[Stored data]
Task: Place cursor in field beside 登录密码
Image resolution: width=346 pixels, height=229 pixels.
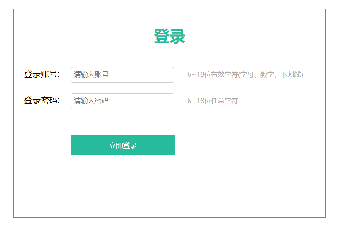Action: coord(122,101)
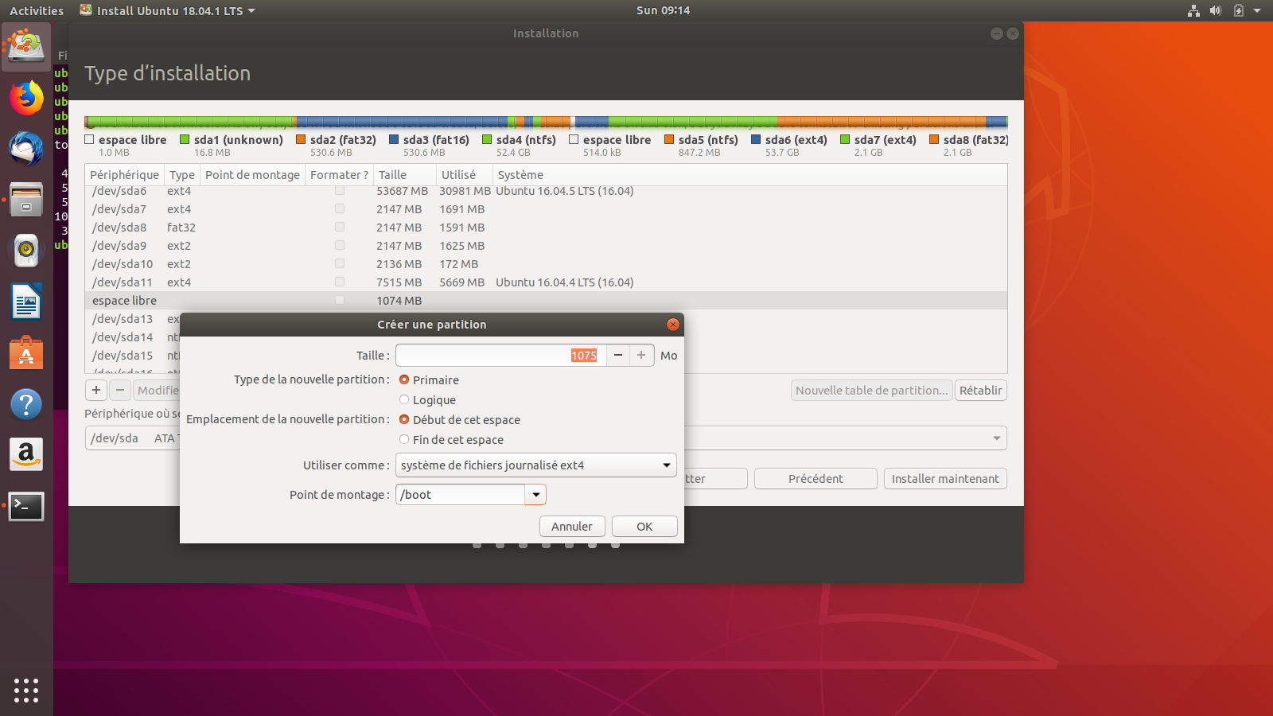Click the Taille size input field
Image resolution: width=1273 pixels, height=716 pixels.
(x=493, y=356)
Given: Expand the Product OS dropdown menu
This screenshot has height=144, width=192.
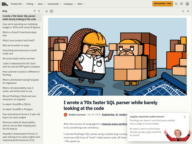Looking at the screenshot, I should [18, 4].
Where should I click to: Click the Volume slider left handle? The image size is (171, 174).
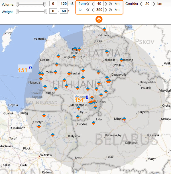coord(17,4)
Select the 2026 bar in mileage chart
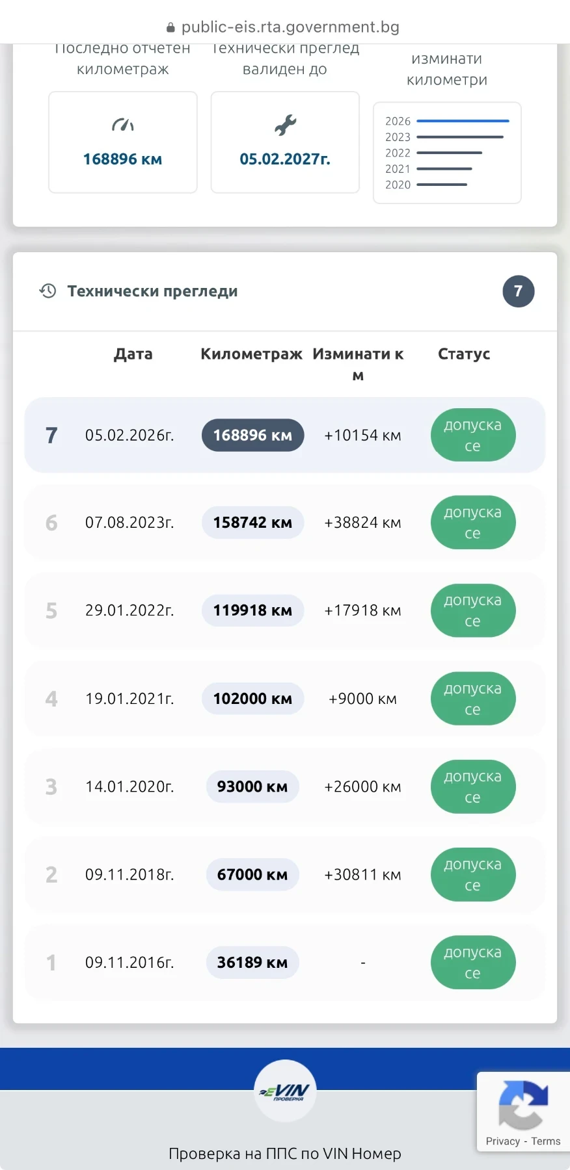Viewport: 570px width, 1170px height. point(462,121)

--

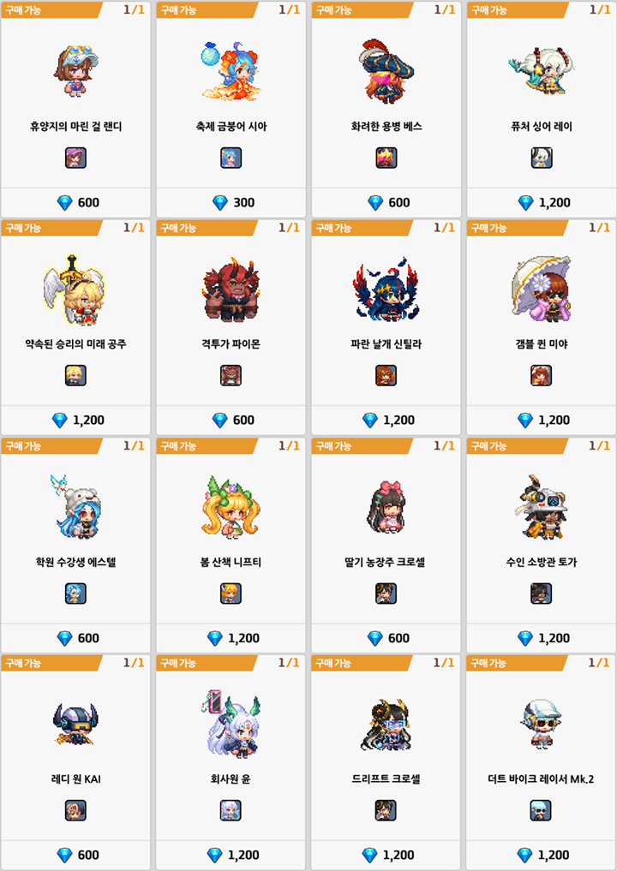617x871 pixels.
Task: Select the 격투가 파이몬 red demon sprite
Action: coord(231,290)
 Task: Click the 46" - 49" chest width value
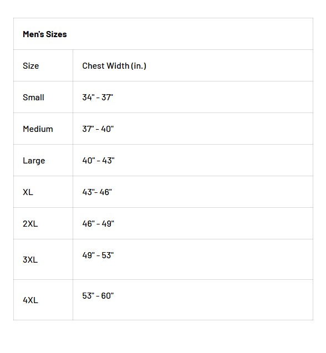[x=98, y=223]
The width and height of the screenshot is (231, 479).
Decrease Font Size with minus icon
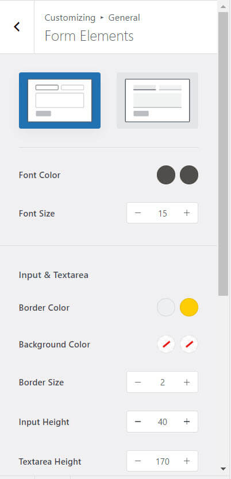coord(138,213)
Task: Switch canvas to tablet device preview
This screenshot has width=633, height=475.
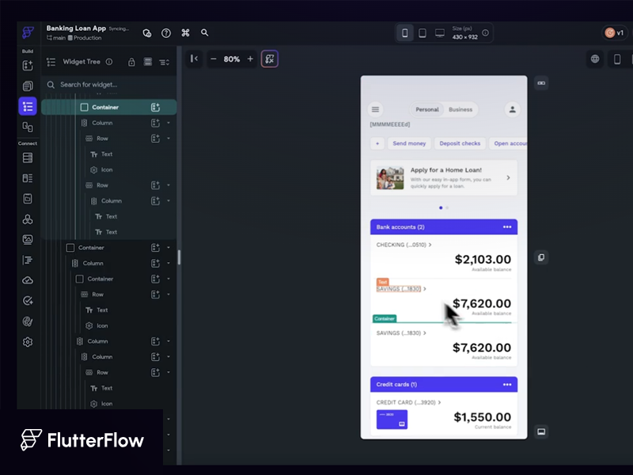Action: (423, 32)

_Your instructions_:
Copy only what runs above from the line containing "Task: Place cursor in field beside 登录密码" through the line containing "Given: Expand the Product OS dropdown menu", exactly. Leave out the pictures.

_Output for this exercise_:
Task: Place cursor in field beside 登录密码
Image resolution: width=346 pixels, height=229 pixels.
Action: coord(122,101)
Click the Taille size input field
Image resolution: width=1273 pixels, height=716 pixels.
(x=493, y=356)
Given: Expand the Product OS dropdown menu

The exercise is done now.